--- Supplied material Enclosed Below ---

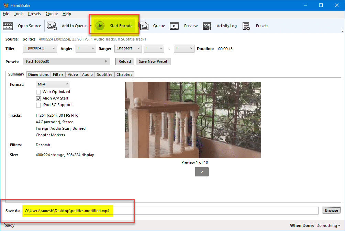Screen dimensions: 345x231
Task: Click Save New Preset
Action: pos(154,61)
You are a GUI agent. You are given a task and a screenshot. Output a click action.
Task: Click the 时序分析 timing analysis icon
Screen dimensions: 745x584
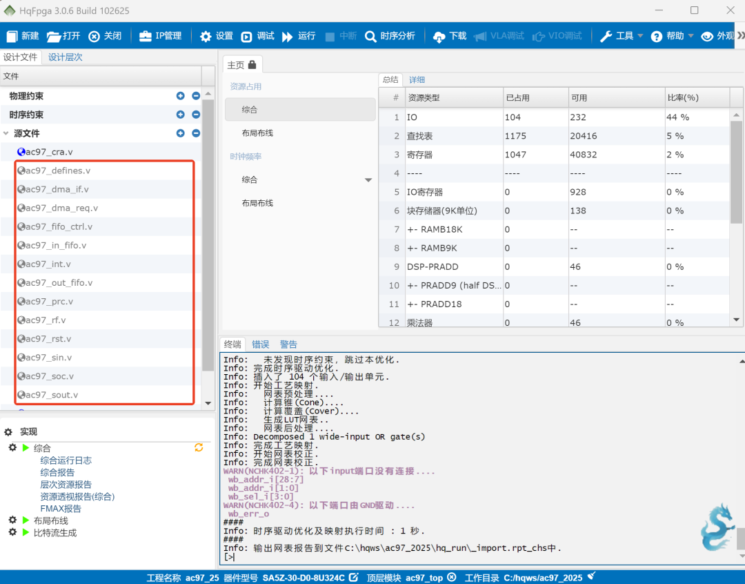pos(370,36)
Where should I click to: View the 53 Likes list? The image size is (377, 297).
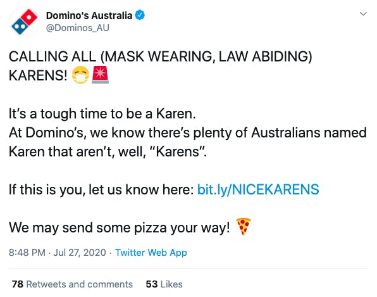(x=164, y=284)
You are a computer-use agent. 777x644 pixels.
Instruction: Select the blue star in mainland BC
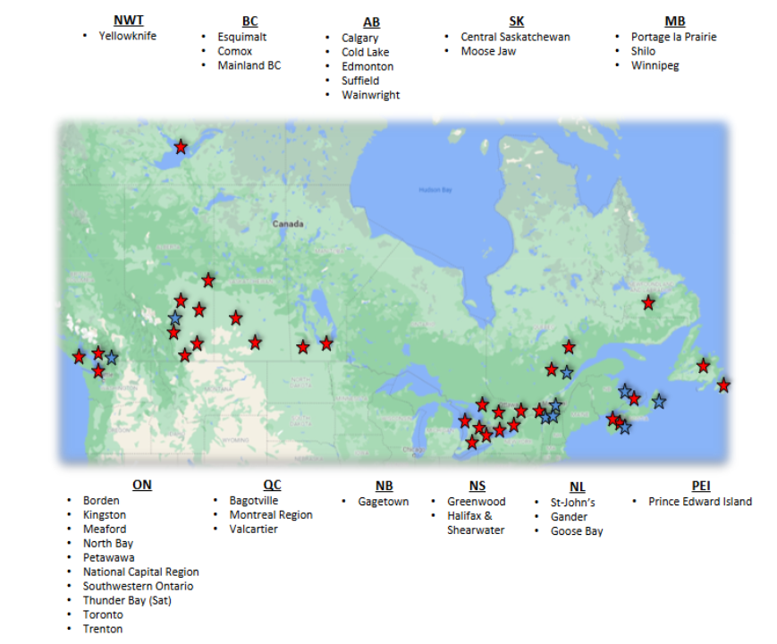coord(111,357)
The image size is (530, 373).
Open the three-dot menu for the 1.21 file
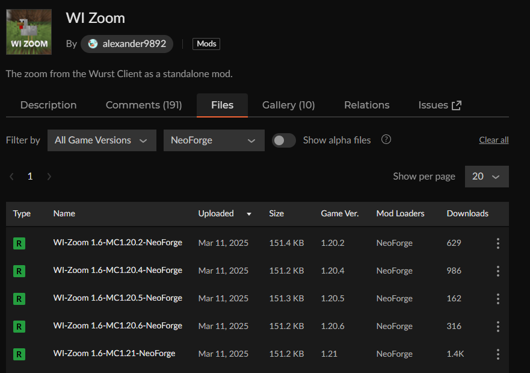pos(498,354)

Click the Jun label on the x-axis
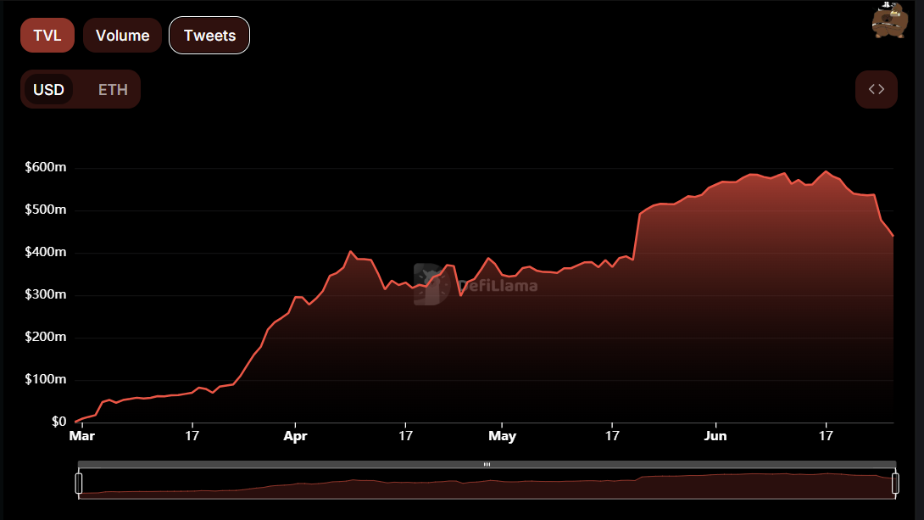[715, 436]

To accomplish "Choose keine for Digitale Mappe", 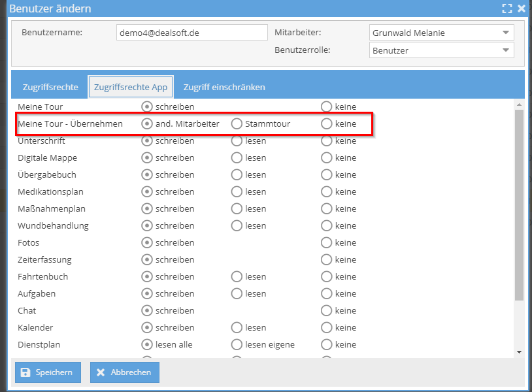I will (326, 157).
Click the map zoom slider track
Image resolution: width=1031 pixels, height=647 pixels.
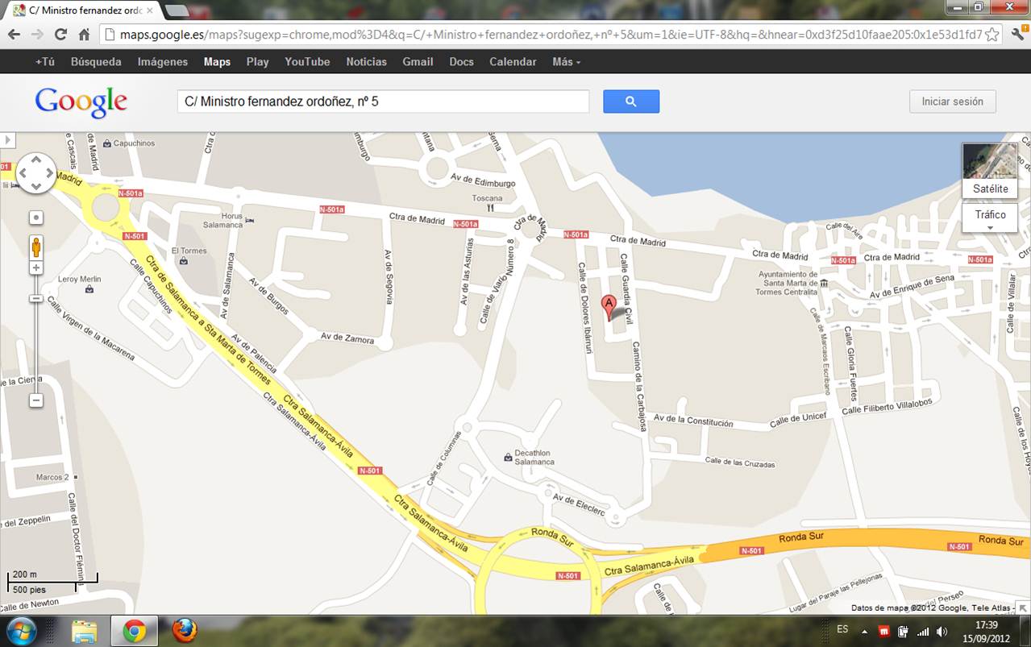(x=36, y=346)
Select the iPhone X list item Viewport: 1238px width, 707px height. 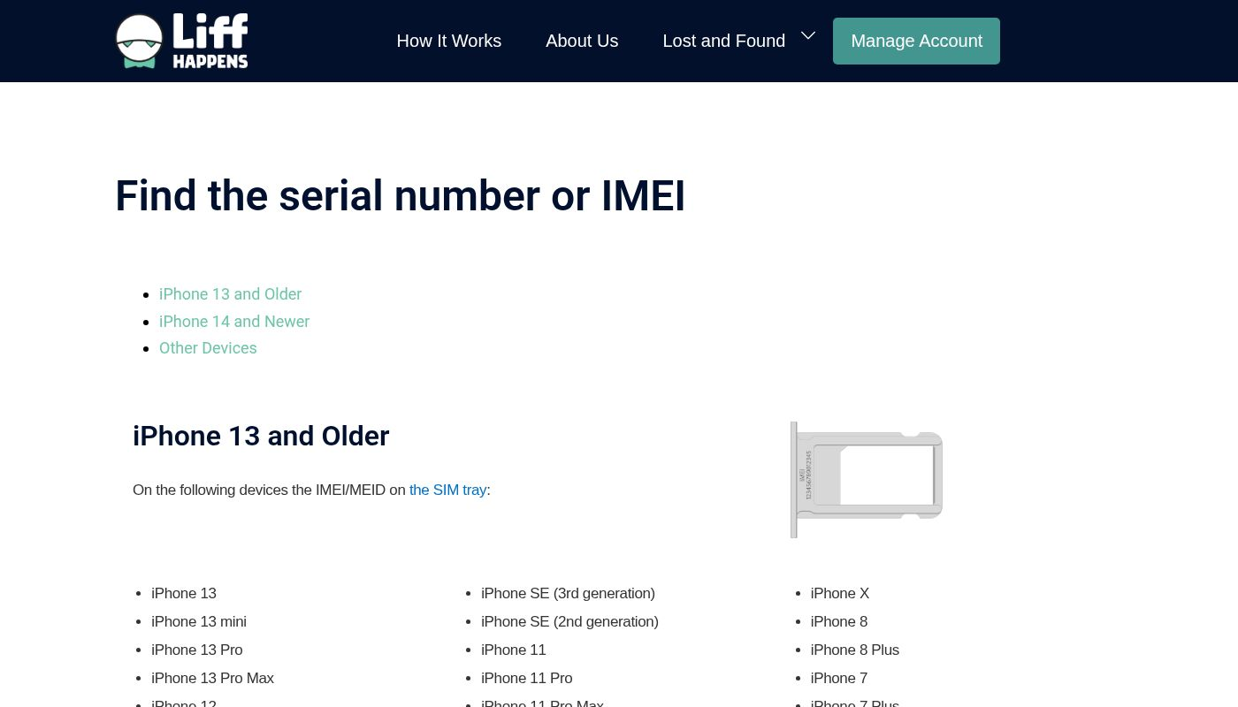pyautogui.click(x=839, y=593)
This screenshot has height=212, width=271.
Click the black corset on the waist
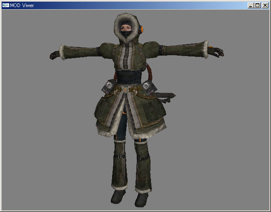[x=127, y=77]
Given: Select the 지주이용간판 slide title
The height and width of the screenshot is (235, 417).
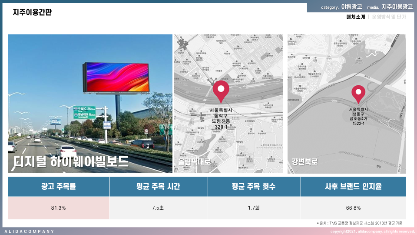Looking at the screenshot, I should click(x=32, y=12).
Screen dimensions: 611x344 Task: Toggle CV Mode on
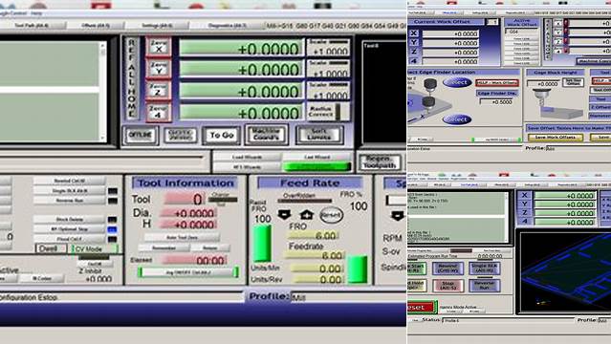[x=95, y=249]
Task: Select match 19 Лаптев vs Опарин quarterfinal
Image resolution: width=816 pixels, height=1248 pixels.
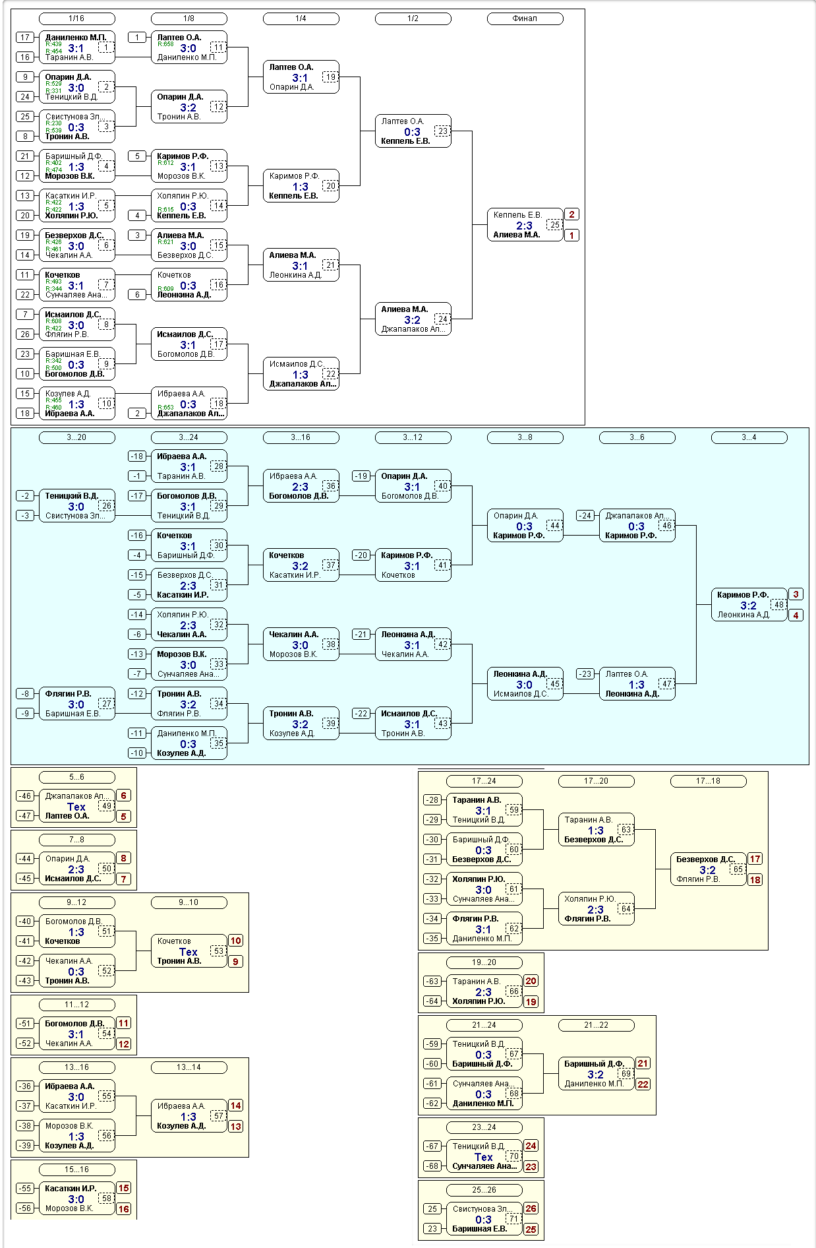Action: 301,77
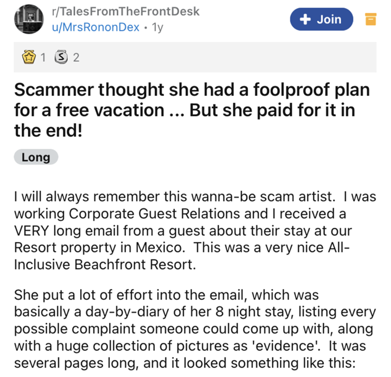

--- End of Enclosed Supplied material ---

Using the records above, extract exactly and only the lines from the one with "The height and" through the final line, inclusive, leaving out pictures.

The height and width of the screenshot is (235, 417).
Looking at the screenshot, I should click(x=32, y=12).
Screen dimensions: 611x344 Task: Toggle CV Mode on
[x=95, y=249]
Task: Select match 19 Лаптев vs Опарин quarterfinal
Image resolution: width=816 pixels, height=1248 pixels.
Action: 301,77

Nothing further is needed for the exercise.